시계열 모형을 이용한 해외건설 수주 전망

  • 김운중 (동국대학교 일반대학원 경제학과)
  • Received : 2018.01.04
  • Accepted : 2018.02.09
  • Published : 2018.03.31

Abstract

Since 2010, Korea's overseas construction orders have seen dramatic fluctuations. I propose causes and remedies for the industry as a whole. Orders have recorded an annual average of $63.8 billion dollars from 2011 to 2014, reaching its highest at $71.6 billion dollars(2010) which marked the peak of Korea's overseas construction.
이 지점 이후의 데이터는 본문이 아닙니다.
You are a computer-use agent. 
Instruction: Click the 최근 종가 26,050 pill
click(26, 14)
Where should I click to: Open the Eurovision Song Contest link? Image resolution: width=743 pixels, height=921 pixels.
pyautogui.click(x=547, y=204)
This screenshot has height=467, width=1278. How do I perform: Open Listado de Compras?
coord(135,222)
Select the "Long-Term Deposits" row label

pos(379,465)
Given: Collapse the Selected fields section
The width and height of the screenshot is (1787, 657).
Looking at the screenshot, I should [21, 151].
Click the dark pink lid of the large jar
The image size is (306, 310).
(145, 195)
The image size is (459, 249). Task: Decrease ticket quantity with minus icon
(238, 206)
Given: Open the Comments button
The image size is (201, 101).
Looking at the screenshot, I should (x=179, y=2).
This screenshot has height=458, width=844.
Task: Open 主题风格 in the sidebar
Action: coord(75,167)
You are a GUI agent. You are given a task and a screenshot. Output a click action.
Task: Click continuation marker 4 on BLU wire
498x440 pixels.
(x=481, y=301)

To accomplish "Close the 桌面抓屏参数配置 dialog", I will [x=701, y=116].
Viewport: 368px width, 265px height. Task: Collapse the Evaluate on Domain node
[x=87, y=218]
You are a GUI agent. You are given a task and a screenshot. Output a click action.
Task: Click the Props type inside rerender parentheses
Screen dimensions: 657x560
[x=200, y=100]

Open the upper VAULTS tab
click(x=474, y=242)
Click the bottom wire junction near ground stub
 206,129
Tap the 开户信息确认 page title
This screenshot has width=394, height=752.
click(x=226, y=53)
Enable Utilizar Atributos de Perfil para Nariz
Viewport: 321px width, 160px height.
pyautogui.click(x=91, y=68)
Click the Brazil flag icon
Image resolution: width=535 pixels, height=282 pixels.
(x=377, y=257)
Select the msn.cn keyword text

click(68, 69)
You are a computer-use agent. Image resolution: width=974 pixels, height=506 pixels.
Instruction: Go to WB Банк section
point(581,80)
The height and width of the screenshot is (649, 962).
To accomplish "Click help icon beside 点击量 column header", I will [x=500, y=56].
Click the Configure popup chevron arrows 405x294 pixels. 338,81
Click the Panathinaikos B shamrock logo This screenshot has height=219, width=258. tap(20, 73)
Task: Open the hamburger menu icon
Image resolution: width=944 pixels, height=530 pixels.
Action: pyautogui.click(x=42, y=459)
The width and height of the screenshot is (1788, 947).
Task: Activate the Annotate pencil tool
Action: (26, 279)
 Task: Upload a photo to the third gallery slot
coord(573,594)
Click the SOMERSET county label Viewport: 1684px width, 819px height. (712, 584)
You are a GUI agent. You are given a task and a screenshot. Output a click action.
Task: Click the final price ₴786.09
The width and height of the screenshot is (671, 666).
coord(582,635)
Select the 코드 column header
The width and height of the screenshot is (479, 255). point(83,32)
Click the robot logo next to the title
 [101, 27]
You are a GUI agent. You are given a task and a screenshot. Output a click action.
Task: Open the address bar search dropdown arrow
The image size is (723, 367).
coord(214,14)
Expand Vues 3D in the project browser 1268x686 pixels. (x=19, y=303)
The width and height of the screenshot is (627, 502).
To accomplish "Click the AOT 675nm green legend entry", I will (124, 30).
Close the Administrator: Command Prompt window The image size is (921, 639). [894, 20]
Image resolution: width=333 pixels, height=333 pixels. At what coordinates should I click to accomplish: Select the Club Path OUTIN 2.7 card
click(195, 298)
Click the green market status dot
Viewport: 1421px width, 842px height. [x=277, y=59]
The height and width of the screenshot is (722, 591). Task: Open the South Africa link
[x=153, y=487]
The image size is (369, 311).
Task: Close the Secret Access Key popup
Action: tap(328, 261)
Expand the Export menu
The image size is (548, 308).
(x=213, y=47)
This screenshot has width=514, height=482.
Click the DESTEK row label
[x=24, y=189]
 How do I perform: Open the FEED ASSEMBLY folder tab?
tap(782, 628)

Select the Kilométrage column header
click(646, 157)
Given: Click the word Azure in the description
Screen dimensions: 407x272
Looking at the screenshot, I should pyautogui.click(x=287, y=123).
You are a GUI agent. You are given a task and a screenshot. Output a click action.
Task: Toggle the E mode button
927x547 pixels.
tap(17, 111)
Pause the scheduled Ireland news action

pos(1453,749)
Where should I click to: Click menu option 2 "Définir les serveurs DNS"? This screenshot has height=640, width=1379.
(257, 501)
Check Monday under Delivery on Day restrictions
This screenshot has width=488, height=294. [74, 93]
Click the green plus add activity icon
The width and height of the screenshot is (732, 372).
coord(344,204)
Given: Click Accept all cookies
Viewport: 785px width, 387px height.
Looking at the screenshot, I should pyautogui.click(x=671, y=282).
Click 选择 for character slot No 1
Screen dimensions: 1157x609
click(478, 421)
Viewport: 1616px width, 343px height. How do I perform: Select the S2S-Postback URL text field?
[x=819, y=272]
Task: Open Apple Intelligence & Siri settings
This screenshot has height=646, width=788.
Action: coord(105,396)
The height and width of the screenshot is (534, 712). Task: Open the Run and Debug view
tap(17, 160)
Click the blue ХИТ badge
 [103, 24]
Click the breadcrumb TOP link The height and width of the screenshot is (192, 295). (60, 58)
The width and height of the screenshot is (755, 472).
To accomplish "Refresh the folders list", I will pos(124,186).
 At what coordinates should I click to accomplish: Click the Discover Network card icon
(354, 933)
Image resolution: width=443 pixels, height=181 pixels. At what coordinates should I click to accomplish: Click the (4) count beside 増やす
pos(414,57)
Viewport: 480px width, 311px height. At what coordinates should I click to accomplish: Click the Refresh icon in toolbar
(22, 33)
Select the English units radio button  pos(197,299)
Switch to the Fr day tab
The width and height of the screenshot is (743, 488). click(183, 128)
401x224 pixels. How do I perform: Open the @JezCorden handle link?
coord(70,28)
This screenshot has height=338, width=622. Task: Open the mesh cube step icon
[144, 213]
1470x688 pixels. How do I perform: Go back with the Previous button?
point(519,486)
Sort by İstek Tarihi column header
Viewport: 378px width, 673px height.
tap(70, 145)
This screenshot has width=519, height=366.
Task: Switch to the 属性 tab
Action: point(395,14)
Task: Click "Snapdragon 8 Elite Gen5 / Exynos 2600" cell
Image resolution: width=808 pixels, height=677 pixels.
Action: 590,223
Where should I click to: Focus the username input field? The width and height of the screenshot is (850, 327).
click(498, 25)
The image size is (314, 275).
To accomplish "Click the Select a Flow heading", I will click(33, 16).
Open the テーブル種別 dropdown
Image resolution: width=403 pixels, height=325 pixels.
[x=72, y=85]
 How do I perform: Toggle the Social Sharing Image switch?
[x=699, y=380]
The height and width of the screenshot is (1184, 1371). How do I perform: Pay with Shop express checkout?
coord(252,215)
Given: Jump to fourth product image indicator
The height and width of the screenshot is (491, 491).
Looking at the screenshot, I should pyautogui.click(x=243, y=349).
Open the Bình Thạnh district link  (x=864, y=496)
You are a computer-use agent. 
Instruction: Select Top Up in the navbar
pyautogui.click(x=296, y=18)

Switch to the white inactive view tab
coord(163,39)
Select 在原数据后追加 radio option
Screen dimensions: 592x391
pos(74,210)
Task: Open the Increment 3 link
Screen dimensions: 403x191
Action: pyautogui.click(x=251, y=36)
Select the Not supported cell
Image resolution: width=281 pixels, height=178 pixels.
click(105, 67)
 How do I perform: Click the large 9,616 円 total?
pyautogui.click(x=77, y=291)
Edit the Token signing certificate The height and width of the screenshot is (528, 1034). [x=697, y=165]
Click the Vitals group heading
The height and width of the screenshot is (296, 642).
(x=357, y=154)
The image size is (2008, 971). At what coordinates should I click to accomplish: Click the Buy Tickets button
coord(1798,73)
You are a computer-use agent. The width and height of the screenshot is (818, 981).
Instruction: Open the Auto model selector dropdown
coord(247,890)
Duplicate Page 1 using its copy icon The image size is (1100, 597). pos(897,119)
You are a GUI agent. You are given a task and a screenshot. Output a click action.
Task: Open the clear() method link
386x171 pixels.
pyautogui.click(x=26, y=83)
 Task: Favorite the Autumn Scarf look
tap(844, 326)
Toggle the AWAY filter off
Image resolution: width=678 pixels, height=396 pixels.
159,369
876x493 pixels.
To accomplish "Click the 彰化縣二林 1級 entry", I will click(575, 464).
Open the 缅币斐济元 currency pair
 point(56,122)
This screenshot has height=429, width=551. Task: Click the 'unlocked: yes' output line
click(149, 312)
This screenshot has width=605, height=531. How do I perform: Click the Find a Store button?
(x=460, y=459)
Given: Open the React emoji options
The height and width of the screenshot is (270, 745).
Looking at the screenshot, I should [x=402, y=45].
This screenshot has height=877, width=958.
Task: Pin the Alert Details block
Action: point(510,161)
However, due to a decline in international oil prices, starting in the last half of 2014, Korea's overseas construction orders have followed suit recording $46.1 billion dollar in 2014, $28.2 billion dollars in 2016, and $29.0 billion dollars in 2017. Facing uncertainty in Korea's overseas construction market, caused by continued slow growth of the global economy, Korean EPC contractors are at a critical point in regards to their award-winning capabilities. Together with declining oil prices, the challenges have never been bigger. To mitigate the challenges, I would suggest policy direction as a way to grow and develop the overseas construction industry. Proper counterplans are needed to foster Korea's overseas construction industry. Forecasting total order amount for overseas construction projects is essencial. Analyzing contract award & tender structure and its changing trends in both overseas and world construction markets should also be included. Korea has great potential and global competitiveness. These measures will serve to enhance Korea's overall export strategy in uncertain overseas markets and global economy.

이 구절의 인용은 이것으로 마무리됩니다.